Alzheimer’s Disease (AD) is a neurological disorder that affects million people worldwide. Generally, the symptoms of AD first appear in their mid-60s. Clinically, they include unpredictable behavior, memory loss and language problems [1].

With the disease progression, patients may experience more severe symptoms such as hallucinations, delusions and paranoia. Moreover, in more advanced stages of AD, the people often cannot communicate and they depend on caregivers for their survival [1].

It should be noted that the brain of a patient with AD is characterized by presence of amyloid plaques, neurofibrillary tangles, chronic inflammation, vascular problems and extensive neuronal loss [2]. The presence of neurofibrilary tangles and amyloid plaques in the brain are considered the hallmarks of this neurological disorder [1].

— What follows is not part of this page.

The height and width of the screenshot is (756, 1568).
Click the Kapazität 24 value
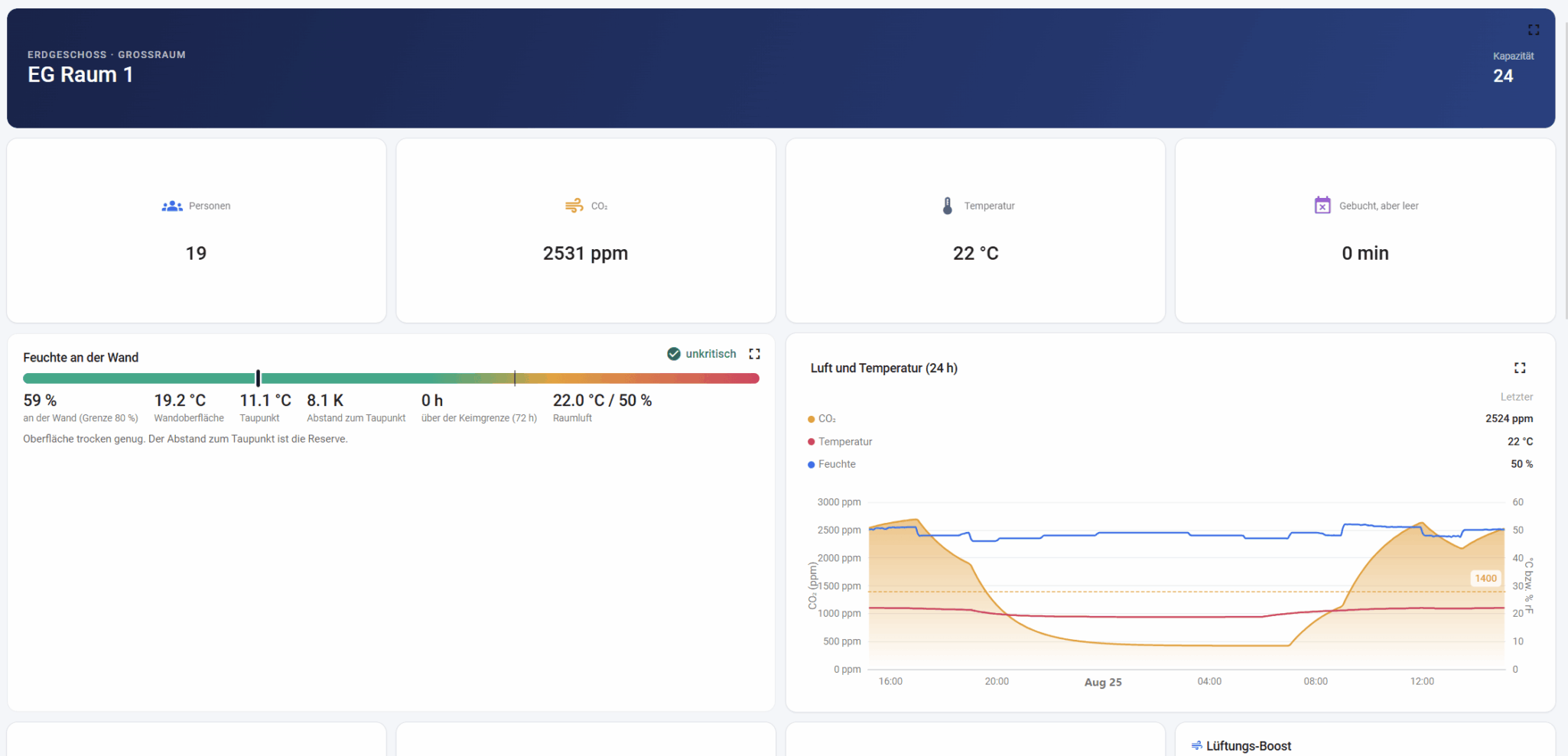point(1503,76)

Concerning the etiology of AD, a combination of genetic, environmental and lifestyle factors has been described [2]. In this sense, even oral diseases (periodontitis) have been reported in the literature as a risk factor for AD [3].

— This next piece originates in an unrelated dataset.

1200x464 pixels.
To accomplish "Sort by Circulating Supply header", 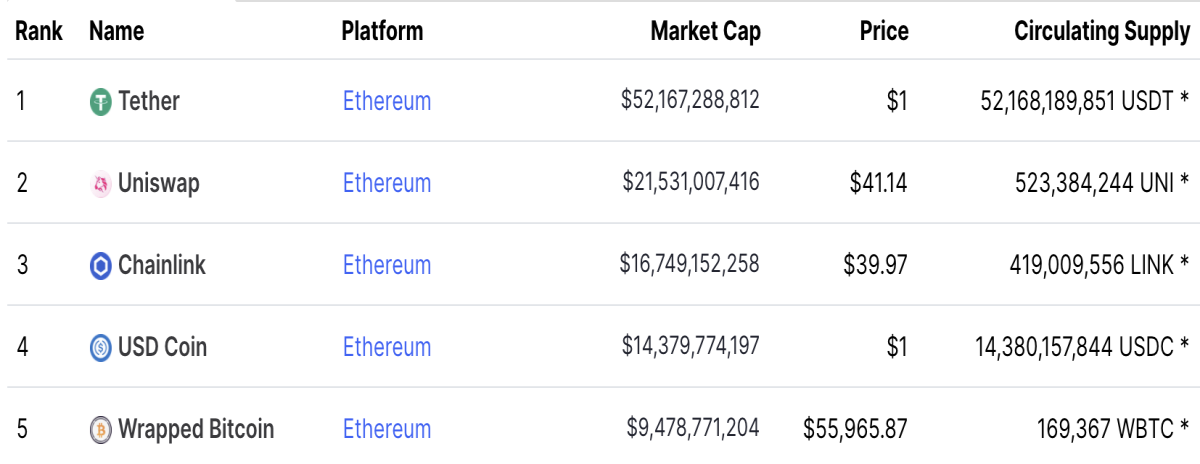I will (1102, 31).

Another relevant point is that patients with AD have poor oral health when compared with those without the disease. A higher number of oral pathologies and a lower number of natural teeth have also been reported in this case [4]. In addition, the periodontal health status of such patients deteriorates with the disease progression, due to damages in their cognitive function [4,5].

Thus, the present article discusses briefly about a possible relationship between periodontitis and AD.

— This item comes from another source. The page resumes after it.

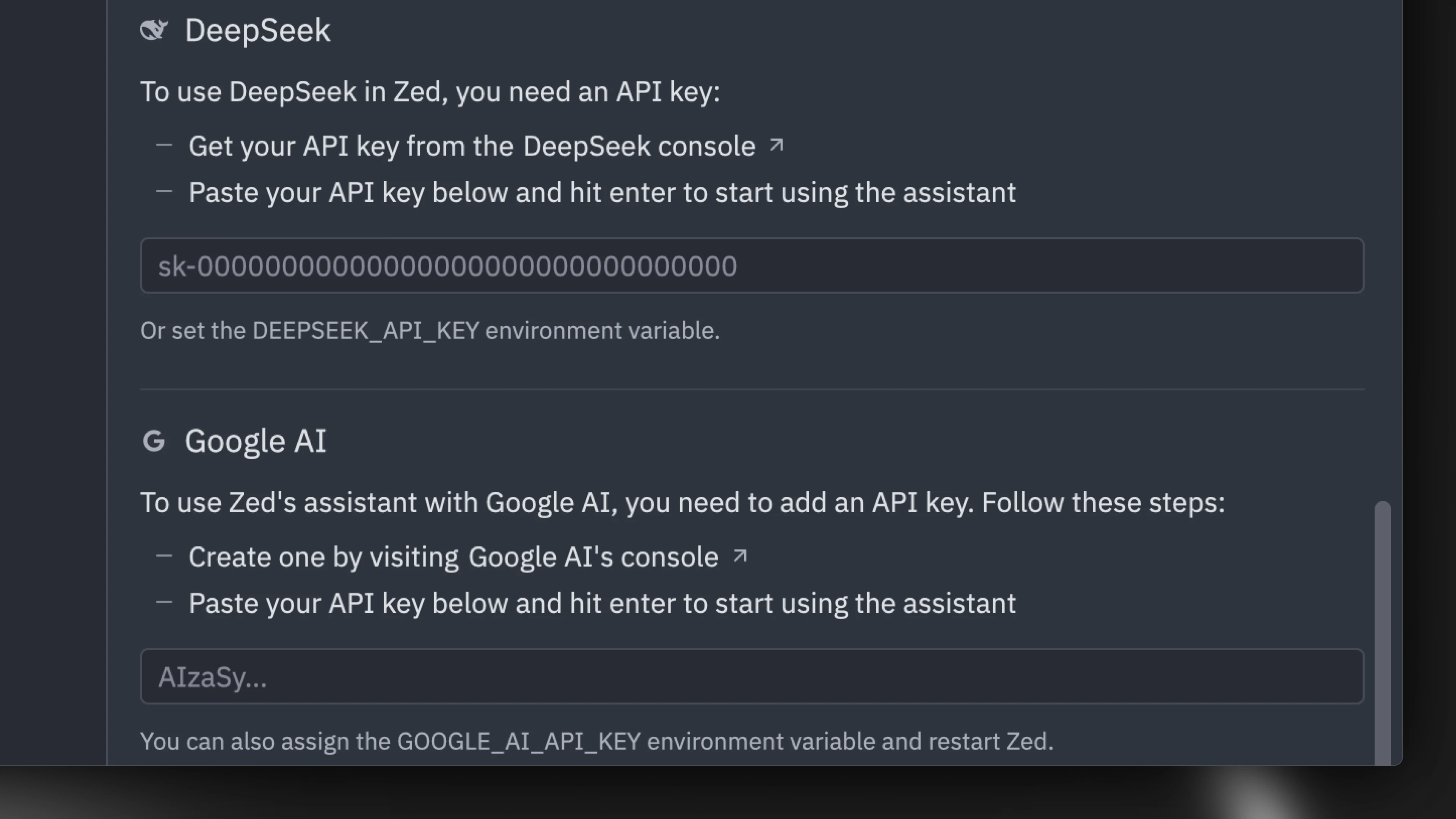This screenshot has height=819, width=1456.
Task: Click the GOOGLE_AI_API_KEY instruction text
Action: [x=597, y=741]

First of all, it is important to know that periodontitis has been associated with an increase in cognitive decline in AD, which may be mediated through effects on systemic inflammation [6].

It is also worth highlighting that periodontal pathogens, such as Porphyromonas gingivalis, Tannerella forsythia and Treponema denticola, have been implicated in the development of AD. In this context, one of the possible explanations is the existence of a vicious cycle of sustained local inflammatory milieu in the brain that results in the loss of cytoarchitectural integrity and vital neurons. Consequently, there is also a subsequent loss of function, that is, memory deterioration in patients with AD [7].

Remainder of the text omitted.